-- Source data follows --

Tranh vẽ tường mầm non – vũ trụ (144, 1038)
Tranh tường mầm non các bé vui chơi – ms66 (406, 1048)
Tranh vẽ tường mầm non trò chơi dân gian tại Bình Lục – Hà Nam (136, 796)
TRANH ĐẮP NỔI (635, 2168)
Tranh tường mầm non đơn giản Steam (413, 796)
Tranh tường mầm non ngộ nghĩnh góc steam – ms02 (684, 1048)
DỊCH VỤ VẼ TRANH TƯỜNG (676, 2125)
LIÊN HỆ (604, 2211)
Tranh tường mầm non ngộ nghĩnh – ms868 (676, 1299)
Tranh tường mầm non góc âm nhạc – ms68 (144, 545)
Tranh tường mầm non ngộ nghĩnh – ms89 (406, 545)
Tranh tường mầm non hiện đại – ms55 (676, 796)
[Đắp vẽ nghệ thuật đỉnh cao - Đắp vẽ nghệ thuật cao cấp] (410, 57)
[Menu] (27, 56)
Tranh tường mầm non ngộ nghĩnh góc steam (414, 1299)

-- Source data concluded --

**Task directions:** Which lines in the records above contain the string "chơi"? Copy them.

**Problem solution:**
Tranh tường mầm non các bé vui chơi – ms66 (406, 1048)
Tranh vẽ tường mầm non trò chơi dân gian tại Bình Lục – Hà Nam (136, 796)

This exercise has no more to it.